Among the entries below, how many lines include the word "description"? Reply with only the number.

***** Material for this task *****

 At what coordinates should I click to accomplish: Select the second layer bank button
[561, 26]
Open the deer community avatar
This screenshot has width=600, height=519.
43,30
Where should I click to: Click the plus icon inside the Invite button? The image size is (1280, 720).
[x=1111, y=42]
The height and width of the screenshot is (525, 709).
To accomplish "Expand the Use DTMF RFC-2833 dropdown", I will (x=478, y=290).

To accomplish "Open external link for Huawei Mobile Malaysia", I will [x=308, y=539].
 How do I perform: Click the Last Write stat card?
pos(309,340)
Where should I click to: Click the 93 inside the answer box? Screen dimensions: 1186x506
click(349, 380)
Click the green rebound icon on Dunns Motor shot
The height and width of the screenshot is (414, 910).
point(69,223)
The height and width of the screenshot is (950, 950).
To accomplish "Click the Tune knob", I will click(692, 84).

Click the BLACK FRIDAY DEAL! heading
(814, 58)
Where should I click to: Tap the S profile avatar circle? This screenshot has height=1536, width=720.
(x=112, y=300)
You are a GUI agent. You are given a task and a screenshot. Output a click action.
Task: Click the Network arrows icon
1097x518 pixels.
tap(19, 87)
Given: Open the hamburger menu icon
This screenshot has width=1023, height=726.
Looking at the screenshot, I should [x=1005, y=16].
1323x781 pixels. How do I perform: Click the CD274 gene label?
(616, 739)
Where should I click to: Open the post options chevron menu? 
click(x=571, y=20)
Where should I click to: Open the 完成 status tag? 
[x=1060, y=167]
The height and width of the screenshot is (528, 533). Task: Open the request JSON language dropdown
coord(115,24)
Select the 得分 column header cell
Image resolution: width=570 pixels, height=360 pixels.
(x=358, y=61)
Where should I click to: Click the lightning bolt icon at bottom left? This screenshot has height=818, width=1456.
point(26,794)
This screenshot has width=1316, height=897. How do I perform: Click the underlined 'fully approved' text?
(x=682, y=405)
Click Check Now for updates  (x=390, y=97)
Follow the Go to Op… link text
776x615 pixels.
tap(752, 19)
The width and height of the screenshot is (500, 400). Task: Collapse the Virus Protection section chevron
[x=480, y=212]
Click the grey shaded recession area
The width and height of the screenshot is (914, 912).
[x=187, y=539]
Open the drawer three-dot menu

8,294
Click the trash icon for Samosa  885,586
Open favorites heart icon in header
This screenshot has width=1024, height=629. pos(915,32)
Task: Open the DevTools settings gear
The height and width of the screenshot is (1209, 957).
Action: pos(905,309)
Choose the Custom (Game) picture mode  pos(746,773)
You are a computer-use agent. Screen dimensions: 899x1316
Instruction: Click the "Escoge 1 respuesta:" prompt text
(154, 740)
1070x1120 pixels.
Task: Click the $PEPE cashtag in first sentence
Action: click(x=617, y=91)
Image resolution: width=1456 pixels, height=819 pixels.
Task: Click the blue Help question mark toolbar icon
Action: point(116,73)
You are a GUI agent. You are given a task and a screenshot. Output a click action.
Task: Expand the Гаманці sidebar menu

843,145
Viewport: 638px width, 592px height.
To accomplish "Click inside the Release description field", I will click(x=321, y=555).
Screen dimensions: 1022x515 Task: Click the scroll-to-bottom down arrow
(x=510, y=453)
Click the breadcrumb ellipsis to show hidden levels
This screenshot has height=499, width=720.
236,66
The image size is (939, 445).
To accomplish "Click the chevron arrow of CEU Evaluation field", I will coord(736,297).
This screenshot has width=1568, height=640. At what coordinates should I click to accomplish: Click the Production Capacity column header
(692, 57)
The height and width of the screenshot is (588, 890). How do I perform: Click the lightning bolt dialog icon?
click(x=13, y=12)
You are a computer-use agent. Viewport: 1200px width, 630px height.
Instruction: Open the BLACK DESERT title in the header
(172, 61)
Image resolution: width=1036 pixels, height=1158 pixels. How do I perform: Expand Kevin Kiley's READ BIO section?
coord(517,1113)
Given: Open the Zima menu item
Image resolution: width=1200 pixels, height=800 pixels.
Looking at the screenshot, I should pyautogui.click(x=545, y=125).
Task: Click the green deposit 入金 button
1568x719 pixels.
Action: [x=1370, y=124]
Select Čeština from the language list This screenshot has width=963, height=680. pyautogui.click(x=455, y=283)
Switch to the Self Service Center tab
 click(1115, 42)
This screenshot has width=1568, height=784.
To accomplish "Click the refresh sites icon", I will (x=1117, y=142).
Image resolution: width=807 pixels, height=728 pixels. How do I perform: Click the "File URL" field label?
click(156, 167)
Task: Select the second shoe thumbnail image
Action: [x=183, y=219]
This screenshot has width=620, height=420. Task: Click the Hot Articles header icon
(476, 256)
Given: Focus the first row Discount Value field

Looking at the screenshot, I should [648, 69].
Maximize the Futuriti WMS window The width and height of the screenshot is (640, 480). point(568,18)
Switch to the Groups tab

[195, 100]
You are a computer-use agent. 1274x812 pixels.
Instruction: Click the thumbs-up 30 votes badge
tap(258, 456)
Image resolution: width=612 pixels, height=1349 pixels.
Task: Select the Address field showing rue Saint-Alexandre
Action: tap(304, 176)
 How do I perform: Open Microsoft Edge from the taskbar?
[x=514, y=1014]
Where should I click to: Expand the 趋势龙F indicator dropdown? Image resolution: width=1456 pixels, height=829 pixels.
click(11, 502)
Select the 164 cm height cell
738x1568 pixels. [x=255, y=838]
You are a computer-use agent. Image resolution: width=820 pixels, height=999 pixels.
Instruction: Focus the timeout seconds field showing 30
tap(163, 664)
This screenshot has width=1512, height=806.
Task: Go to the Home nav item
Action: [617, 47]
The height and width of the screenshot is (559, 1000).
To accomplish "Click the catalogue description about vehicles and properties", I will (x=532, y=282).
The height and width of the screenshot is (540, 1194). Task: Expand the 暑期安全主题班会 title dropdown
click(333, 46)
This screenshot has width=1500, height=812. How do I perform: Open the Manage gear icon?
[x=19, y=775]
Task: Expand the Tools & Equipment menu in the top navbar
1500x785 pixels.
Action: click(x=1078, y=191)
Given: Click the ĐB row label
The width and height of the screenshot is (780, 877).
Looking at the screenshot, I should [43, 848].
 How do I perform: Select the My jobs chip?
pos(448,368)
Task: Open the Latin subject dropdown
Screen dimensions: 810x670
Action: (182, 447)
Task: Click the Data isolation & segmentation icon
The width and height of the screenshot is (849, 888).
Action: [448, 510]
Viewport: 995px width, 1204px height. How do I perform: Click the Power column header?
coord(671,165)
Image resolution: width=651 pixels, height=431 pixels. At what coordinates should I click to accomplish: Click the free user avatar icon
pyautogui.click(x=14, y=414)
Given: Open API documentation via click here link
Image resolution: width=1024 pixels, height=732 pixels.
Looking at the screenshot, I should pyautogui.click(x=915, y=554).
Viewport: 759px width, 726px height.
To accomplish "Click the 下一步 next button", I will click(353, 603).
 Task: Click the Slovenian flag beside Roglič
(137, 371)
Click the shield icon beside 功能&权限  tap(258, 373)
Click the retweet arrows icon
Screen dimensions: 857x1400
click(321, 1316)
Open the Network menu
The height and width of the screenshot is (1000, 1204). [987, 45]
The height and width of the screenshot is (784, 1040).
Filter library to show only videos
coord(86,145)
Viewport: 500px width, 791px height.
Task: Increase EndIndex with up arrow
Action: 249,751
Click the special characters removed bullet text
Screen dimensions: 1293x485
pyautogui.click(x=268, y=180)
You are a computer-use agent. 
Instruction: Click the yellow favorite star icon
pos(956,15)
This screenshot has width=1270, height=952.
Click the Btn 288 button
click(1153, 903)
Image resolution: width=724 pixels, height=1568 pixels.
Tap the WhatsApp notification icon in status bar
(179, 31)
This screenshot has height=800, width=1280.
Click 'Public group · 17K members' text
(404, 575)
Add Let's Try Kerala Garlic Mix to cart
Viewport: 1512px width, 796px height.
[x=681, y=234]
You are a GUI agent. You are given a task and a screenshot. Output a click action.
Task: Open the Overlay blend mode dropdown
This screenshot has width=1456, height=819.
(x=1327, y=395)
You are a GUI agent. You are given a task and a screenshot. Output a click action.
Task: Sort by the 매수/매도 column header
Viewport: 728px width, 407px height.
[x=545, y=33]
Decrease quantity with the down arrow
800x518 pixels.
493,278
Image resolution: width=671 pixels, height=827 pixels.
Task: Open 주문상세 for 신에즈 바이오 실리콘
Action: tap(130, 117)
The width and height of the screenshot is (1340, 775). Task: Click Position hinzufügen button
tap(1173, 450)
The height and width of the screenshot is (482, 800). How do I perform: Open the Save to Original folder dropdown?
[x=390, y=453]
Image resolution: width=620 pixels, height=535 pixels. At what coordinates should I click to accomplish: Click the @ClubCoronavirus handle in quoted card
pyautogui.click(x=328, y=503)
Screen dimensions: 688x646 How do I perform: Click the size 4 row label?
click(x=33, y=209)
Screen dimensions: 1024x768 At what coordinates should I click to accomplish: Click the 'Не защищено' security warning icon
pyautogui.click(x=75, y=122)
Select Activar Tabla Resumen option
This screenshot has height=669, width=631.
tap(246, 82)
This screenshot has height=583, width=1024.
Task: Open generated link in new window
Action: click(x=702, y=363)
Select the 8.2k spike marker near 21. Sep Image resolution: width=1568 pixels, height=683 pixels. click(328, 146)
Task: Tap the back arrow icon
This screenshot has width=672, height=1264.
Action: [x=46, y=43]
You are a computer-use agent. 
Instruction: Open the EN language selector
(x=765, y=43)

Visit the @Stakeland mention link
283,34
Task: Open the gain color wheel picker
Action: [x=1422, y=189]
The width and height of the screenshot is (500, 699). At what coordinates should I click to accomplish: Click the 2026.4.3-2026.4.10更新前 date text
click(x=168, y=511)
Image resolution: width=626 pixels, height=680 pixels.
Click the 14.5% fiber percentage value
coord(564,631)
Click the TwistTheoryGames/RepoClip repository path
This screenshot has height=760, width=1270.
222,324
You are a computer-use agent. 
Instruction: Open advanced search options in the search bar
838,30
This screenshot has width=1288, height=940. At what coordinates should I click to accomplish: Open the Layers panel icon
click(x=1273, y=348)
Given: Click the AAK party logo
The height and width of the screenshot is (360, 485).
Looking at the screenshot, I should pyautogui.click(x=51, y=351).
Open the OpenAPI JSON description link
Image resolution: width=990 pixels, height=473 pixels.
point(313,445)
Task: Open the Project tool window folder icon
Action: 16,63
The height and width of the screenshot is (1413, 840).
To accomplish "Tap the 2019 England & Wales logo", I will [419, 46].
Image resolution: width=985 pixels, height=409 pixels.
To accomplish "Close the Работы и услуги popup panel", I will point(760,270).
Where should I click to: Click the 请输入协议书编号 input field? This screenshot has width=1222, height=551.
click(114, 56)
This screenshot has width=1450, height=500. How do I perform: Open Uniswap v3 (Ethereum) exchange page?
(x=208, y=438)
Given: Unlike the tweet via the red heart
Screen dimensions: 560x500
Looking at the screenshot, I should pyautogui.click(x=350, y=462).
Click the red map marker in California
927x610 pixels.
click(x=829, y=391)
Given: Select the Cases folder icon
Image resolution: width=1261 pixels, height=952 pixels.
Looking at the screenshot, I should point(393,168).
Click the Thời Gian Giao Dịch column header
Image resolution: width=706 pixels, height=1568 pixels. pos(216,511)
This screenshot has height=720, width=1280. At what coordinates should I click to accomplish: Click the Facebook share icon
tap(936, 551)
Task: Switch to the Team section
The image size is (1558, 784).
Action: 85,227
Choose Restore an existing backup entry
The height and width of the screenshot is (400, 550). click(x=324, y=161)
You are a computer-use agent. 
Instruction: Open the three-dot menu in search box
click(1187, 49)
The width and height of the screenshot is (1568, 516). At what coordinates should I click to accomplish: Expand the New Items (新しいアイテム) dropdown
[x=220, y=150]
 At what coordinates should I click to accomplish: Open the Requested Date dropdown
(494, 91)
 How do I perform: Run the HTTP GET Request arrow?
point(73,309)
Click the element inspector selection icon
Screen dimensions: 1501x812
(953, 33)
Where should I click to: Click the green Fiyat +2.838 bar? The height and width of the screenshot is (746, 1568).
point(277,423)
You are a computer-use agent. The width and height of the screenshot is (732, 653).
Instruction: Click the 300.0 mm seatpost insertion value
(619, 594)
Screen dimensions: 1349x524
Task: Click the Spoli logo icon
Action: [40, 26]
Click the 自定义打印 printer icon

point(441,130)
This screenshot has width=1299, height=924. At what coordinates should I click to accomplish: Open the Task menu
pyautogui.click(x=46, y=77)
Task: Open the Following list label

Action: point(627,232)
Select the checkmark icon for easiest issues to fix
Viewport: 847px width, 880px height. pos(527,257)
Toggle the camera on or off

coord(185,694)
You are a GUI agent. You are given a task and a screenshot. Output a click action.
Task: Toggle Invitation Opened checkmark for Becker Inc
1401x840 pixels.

*****

Result of the exercise =
3